The Christ the King Cathedral,  () also known as the Belo Horizonte Cathedral, is a Catholic religious cathedral, currently under construction, located in Belo Horizonte, Minas Gerais, in Brazil. The building is the latest project of the renowned architect Oscar Niemeyer for the city and will be the headquarters of the Archdiocese of Belo Horizonte.

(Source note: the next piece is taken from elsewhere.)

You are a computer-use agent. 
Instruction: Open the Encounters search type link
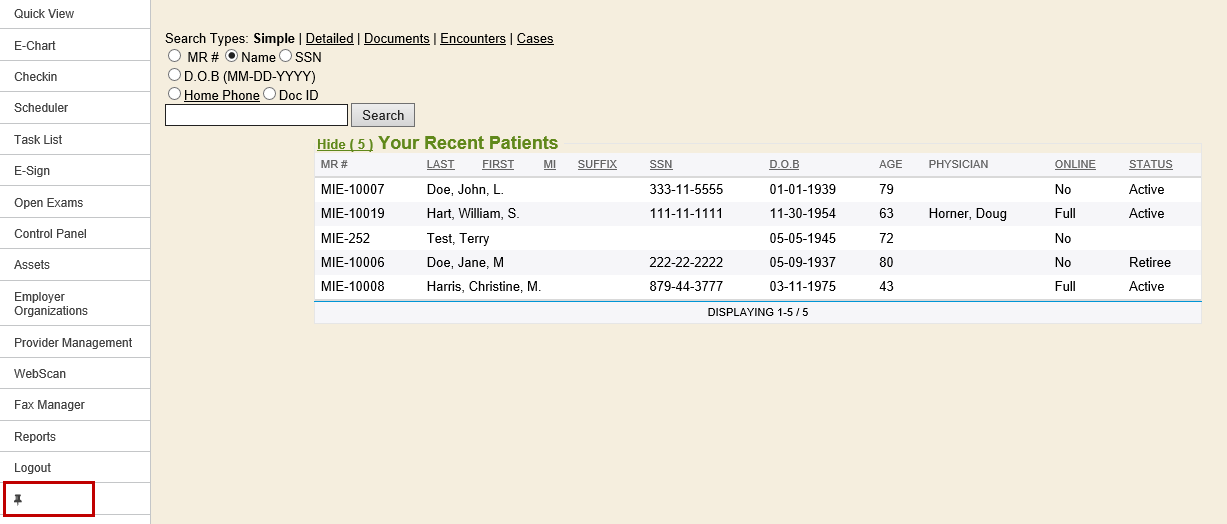tap(473, 39)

The cathedral is dedicated to Christ the King, according to the election of Bishop Antonio dos Santos Cabral, who arrived in Belo Horizonte in 1922 to install the diocese of the capital. The original proposal for the cathedral location would be today at Milton Campos Square, at the top of Afonso Pena Avenue, in the southern and central region of Belo Horizonte, at a time when there were only three churches in Belo Horizonte: Our Lady of Good Journey, temporary headquarters of the diocese, the Church of St. Joseph and the Church of Our Lady of the Rosary, however, the site chosen for the building was a plot on the Cristiano Machado Avenue in the north of the city .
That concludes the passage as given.